Endovascular techniques for the treatment of thrombosed AVFGs are not exempt from complications, and hematoma, early rethrombosis, vascular rupture, arterial embolism, among others, may occur.^5,9,11,12,14 In a recent systematic review of the literature and meta-analysis, including 3000 cases of endovascular treatment of fistula thrombosis, the authors described 4.6% of minor and 0.6% of major complications. ¹⁹ In our study, complications occurred in two patients, all of them vascular ruptures during angioplasty of the underlying stenosis and were treated immediately with covered stents. In the other series published with the device, Marcelin et al. ⁵ described one major complication, a vein perforation, which was treated surgically and Piacentino et al. ⁶ observed two complications, one hand ischemia due to distal arterial embolization, treated surgically and a bleeding at the access site, treated with suture.

The main limitation of this study is its retrospective nature, the small number of patients and its limited follow-up. Nevertheless, it is important to depict the results of a not much studied device and the value of mechanical thrombectomy in the salvage of AVFGs.
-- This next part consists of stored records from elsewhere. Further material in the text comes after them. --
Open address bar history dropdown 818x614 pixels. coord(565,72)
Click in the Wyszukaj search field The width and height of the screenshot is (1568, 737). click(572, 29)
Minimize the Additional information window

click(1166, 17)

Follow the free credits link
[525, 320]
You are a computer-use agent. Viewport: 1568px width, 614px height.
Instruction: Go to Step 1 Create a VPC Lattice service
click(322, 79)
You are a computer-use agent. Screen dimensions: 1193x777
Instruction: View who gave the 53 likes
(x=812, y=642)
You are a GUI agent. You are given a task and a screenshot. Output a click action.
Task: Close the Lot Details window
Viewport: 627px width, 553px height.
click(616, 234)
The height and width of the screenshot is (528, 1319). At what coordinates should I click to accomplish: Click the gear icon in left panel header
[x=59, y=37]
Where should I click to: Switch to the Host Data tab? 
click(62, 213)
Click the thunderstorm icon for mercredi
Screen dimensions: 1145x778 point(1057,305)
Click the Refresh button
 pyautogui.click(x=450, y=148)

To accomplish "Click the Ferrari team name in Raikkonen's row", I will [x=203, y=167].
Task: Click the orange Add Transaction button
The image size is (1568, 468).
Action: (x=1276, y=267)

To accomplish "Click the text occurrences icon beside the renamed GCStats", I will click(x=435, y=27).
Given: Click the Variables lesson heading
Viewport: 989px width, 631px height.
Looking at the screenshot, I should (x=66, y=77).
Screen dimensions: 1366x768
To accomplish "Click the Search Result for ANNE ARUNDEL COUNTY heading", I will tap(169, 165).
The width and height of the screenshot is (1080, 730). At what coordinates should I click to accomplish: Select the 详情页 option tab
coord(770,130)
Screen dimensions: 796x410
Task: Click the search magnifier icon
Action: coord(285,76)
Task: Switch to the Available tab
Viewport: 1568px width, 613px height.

Further studies with a larger number of patients and a longer follow up are necessary, as well as studies comparing different devices.

In conclusion, vacuum-assisted thrombectomy of acutely thrombosed AVFGs with the Indigo System is safe and effective to remove sufficient volume of acute thrombus to restore flow, usually without the need for additional pharmacological thrombolytics and provides good short term patency rates.